Although artemisinins have been widely used and investigated, no one fully understood how they worked or why clinical resistance has emerged. Laboratory studies showed that artemisinins were always active against the mature parasite stages that sequester in tissues, but clinicians were observing resistant infections from patients who were still in early stage of infections. In addition, previous genome wide association studies of P. falciparum identified genes associated with artemisinin resistance, but it was unknown how the genes worked. This Notre Dame-led study identified both the target of artemisinins in the clinically affected ring stages and how a gene named PfKelch13, a dominant marker used to track the parasite's resistance, causes artemisinin resistance.
"We observed that levels of a lipid called phosphatidylinositol-3-phosphate (PI3P) were higher in artemisinin-resistant P. falciparum than artemisinin-sensitive strains," said Alassane Mbengue, a postdoctoral associate in biological sciences and co-first author on the study. "This lipid is produced by an enzyme called PfPI3K. We found that artemisinins block this kinase from producing PI3P lipids."
"We also discovered that the amount of the kinase present in the parasite is controlled by the gene PfKelch13," Mbengue said. "Mutation in the gene increases the kinase levels, which in turn increases PI3P lipid levels. The higher the level of PI3P lipids present in the parasite, the greater the level of artemisinin resistance. We also studied the lipid levels in parasites without the gene mutation and observed that when PI3P lipid levels were increased artificially, the parasites still became proportionately resistant."

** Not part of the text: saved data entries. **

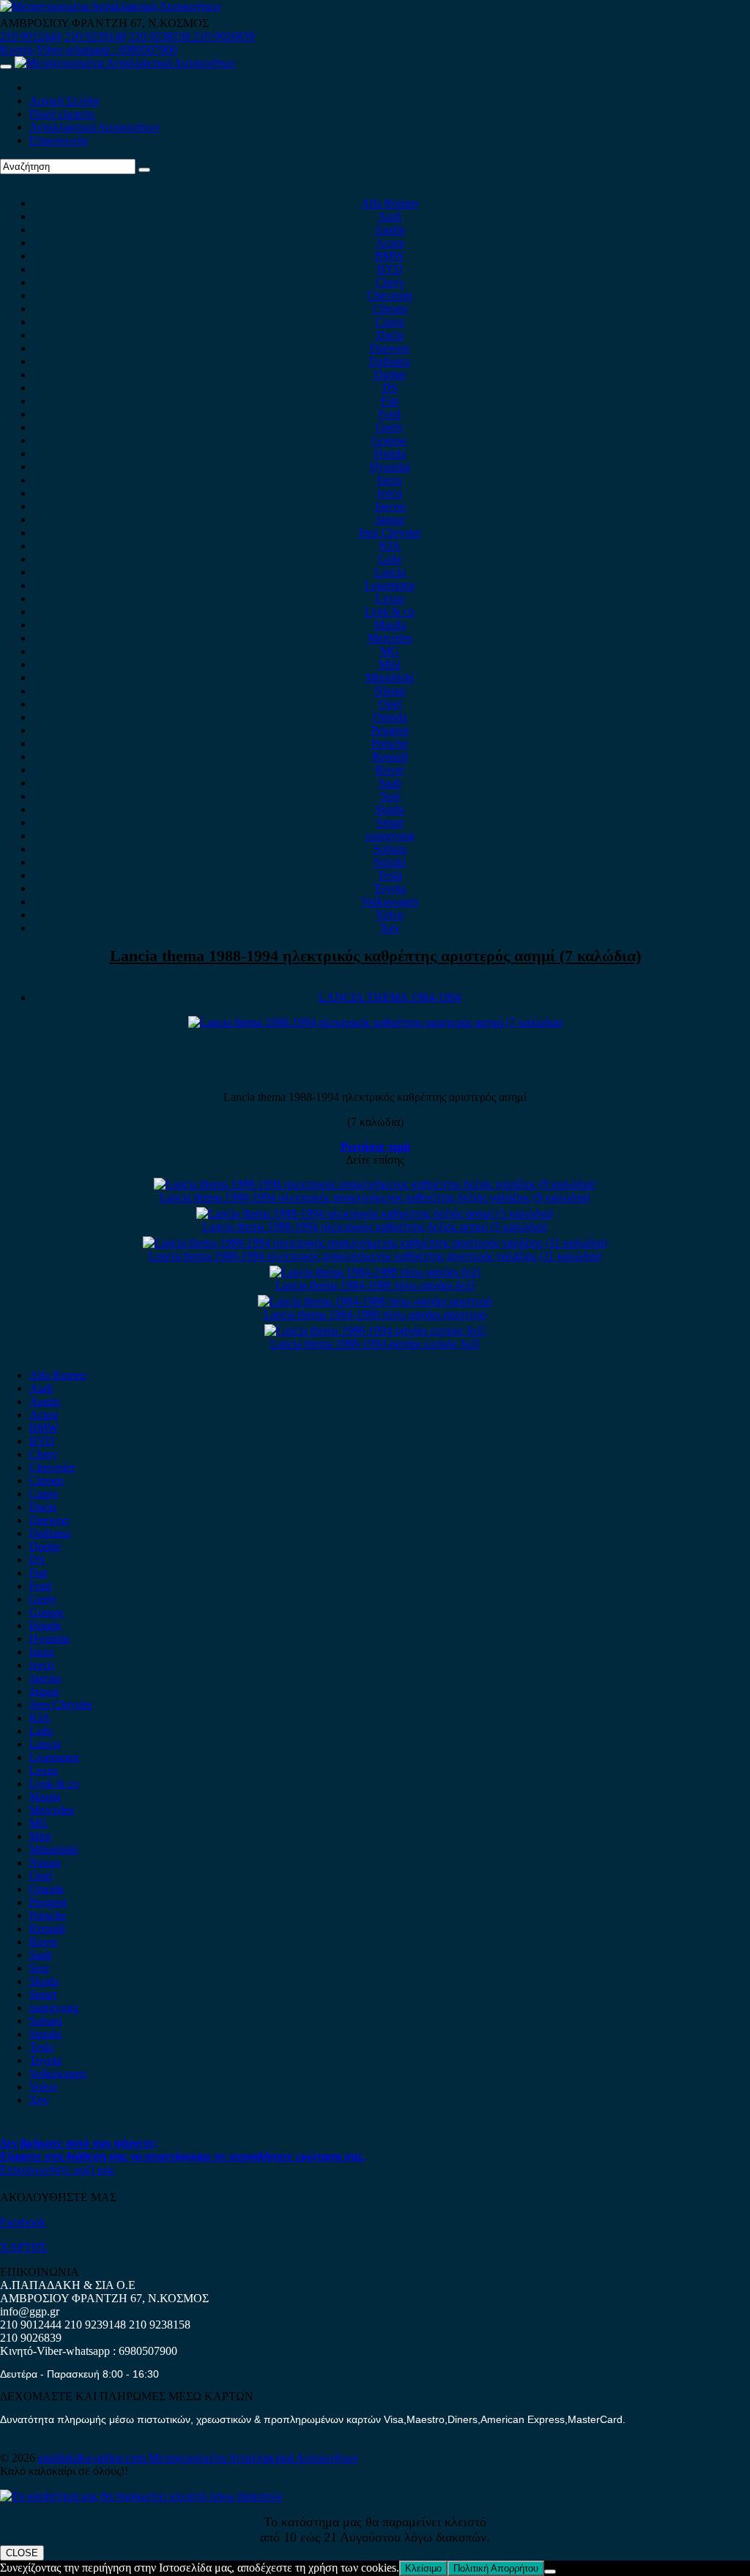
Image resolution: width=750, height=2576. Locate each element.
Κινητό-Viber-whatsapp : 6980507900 (88, 49)
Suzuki (390, 862)
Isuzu (389, 480)
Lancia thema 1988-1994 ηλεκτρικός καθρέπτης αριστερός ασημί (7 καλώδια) (375, 956)
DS (390, 387)
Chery (390, 282)
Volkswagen (389, 901)
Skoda (389, 809)
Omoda (390, 717)
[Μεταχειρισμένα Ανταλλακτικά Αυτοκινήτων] (141, 2496)
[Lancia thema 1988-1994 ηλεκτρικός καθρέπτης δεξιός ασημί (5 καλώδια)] (374, 1213)
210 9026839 (224, 36)
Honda (390, 453)
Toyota (390, 888)
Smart (390, 822)
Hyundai (390, 466)
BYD (390, 269)
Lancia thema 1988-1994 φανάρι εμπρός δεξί (375, 1343)
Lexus (390, 598)
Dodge (390, 374)
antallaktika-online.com (93, 2458)
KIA (390, 546)
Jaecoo (390, 506)
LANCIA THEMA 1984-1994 (390, 997)
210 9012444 (31, 36)
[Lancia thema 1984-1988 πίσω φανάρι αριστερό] (375, 1301)
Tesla (390, 875)
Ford (390, 414)
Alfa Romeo (389, 203)
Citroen (390, 308)
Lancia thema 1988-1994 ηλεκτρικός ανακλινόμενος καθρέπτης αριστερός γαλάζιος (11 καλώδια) (375, 1256)
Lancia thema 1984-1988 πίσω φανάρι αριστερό (375, 1314)
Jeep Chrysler (389, 532)
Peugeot (390, 730)
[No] (550, 2571)
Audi (389, 216)
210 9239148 (95, 36)
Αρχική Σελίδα (64, 100)
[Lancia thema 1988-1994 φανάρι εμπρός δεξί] (375, 1330)
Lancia (390, 572)
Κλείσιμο (423, 2568)
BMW (389, 256)
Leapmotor (390, 585)
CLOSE (22, 2552)
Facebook (22, 2222)
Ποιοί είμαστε (62, 114)
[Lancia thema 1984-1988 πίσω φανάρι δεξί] (375, 1272)
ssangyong (390, 835)
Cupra (390, 322)
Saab (390, 783)
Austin (389, 229)
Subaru (390, 849)
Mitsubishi (389, 677)
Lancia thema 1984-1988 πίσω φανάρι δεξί (375, 1285)
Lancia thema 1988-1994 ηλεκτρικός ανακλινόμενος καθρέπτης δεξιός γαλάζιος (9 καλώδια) (375, 1197)
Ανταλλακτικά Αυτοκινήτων (94, 127)
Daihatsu (389, 361)
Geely (390, 427)
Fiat (389, 401)
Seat (390, 796)
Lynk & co (390, 611)
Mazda (390, 625)
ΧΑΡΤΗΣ (23, 2247)
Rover (390, 770)
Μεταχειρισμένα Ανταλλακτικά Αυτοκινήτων (253, 2458)
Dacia (390, 335)
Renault (390, 756)
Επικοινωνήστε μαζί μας (57, 2169)
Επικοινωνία (58, 140)
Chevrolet (389, 295)
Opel (390, 704)
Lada (389, 559)
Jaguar (390, 519)
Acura (390, 242)
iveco (389, 493)
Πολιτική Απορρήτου (495, 2568)
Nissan (390, 690)
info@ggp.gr (29, 2311)
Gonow (389, 440)
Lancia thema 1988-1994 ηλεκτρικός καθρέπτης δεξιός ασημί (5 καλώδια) (374, 1226)
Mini (390, 664)
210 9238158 (161, 36)
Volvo (390, 914)
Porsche (389, 743)
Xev (390, 928)
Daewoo (389, 348)
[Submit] (144, 170)
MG (389, 651)
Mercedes (390, 638)
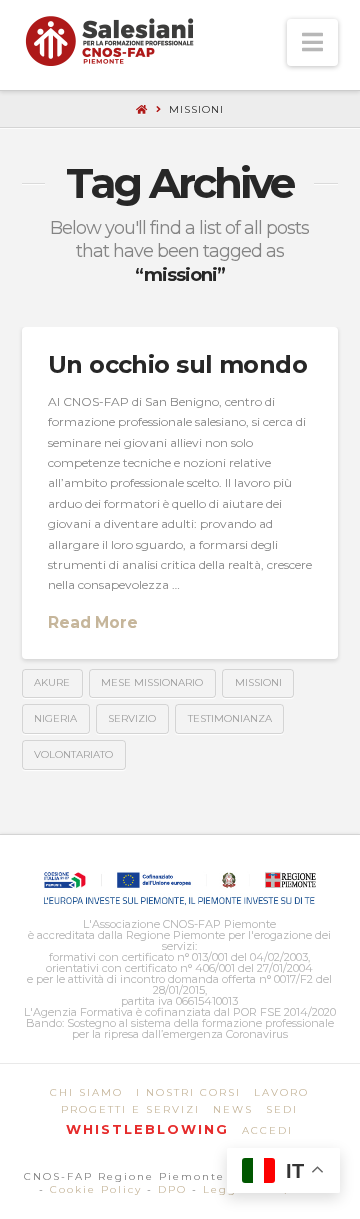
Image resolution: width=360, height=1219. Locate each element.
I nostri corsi (188, 1092)
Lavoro (281, 1092)
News (233, 1109)
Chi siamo (86, 1092)
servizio (132, 718)
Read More (93, 622)
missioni (258, 682)
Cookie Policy (96, 1189)
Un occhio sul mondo (178, 364)
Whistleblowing (147, 1129)
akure (52, 682)
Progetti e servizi (130, 1109)
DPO (172, 1189)
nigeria (55, 718)
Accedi (267, 1130)
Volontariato (73, 754)
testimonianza (230, 718)
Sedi (282, 1109)
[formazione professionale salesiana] (109, 41)
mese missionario (152, 682)
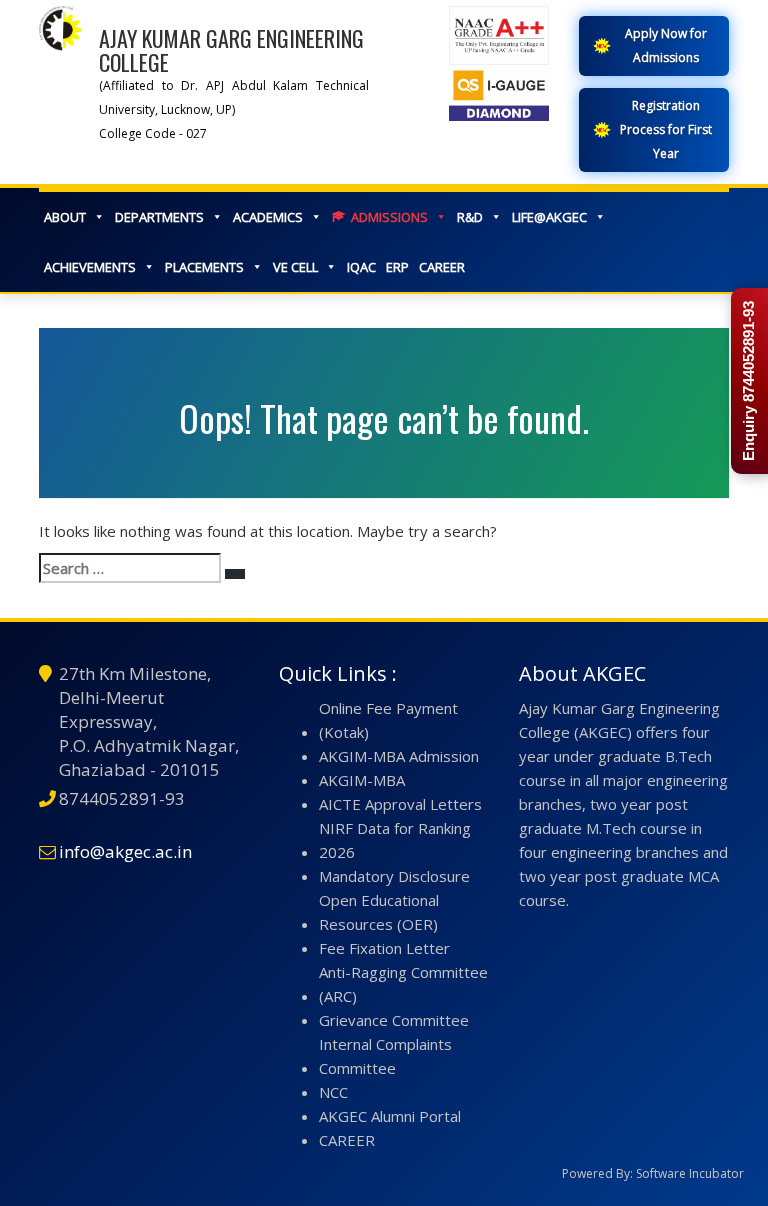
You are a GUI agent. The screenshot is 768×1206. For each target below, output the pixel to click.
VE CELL (295, 267)
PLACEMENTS (204, 267)
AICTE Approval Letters (400, 804)
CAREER (442, 267)
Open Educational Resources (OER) (379, 912)
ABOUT (65, 217)
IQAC (361, 267)
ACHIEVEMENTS (90, 267)
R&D (470, 217)
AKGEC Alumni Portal (390, 1116)
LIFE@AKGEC (549, 217)
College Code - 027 (153, 133)
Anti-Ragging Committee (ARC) (403, 984)
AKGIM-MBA (362, 780)
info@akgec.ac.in (125, 851)
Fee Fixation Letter (384, 948)
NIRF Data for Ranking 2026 (395, 840)
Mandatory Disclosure (394, 876)
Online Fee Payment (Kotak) (388, 720)
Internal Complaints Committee (385, 1056)
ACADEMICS (268, 217)
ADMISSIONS (389, 217)
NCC (333, 1092)
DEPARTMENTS (159, 217)
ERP (397, 267)
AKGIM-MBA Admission (399, 756)
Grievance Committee (394, 1020)
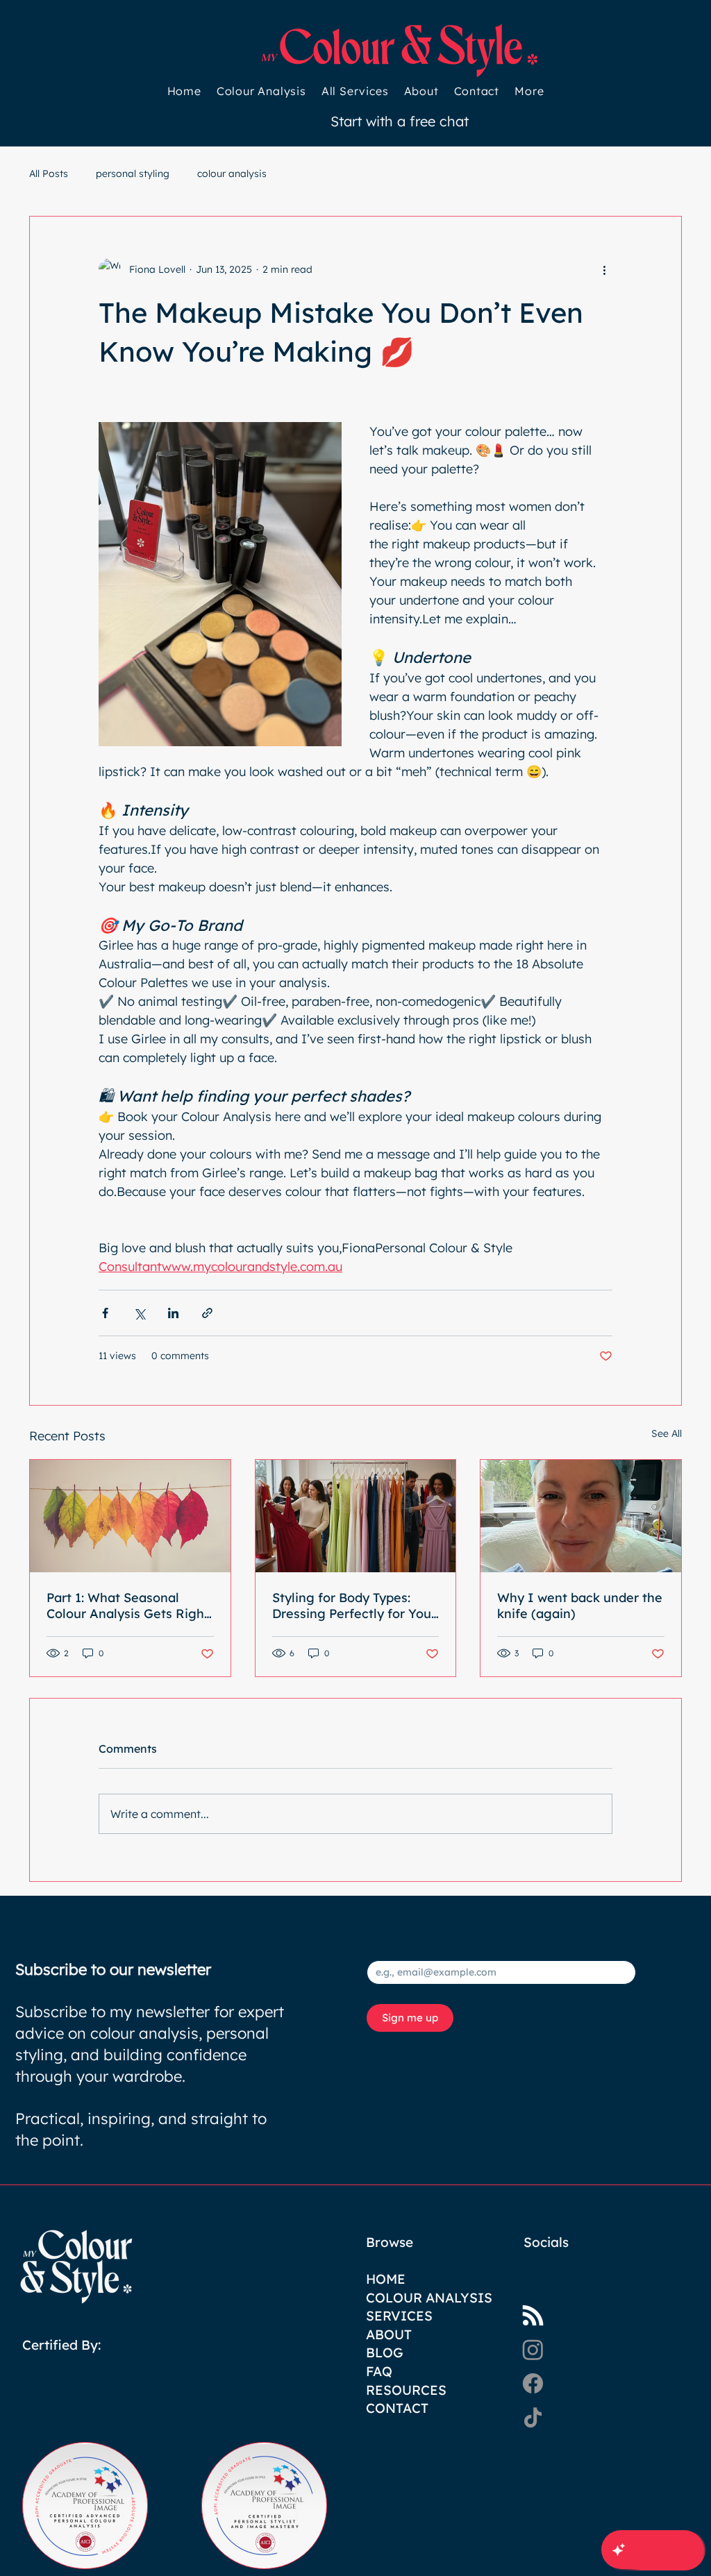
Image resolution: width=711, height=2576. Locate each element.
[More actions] (604, 269)
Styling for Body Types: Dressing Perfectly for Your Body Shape (354, 1606)
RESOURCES (406, 2390)
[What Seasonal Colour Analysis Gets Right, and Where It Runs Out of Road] (130, 1516)
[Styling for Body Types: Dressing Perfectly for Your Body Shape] (356, 1516)
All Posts (48, 173)
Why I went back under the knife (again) (579, 1606)
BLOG (384, 2352)
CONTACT (397, 2408)
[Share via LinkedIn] (173, 1313)
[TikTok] (532, 2417)
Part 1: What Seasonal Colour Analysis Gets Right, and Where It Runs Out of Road (129, 1606)
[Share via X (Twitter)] (139, 1313)
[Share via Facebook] (105, 1313)
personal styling (132, 173)
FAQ (379, 2371)
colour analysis (232, 173)
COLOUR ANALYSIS (429, 2297)
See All (666, 1433)
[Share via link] (207, 1313)
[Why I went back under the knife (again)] (580, 1516)
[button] (529, 91)
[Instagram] (532, 2349)
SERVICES (399, 2315)
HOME (385, 2279)
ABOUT (389, 2334)
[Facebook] (532, 2383)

"Our results are especially significant because we studied clinical parasites from Cambodia, where artemisinin resistance is highly prevalent," explained Souvik Bhattacharjee, research assistant professor of biological sciences and co-first author of the paper. "We collaborated with researchers and clinicians in Asia, Europe and the U.S. The local collaborators at the Boler-Parseghian Center for Rare and Neglected Diseases include Rob Stahelin at IUSM, Olaf Wiest in the Department of Chemistry and Biochemistry, the Computer Assisted Molecular Design Core, Shahir Rizk in the Department of Biological Sciences and the Genomics and Bioinformatics Core. This was true cooperation over several years at both the international and the local levels."
When asked about the next steps for this research, Bhattacharjee said, "There are presently two options for overcoming artemisinin resistance. Working with our colleagues at Notre Dame, Eli Lilly & Co. and the Medicines for Malaria Venture, we need to find drugs that kill the parasite by blocking the function of the kinase from making the PI3P lipid or disrupting the production of the kinase itself."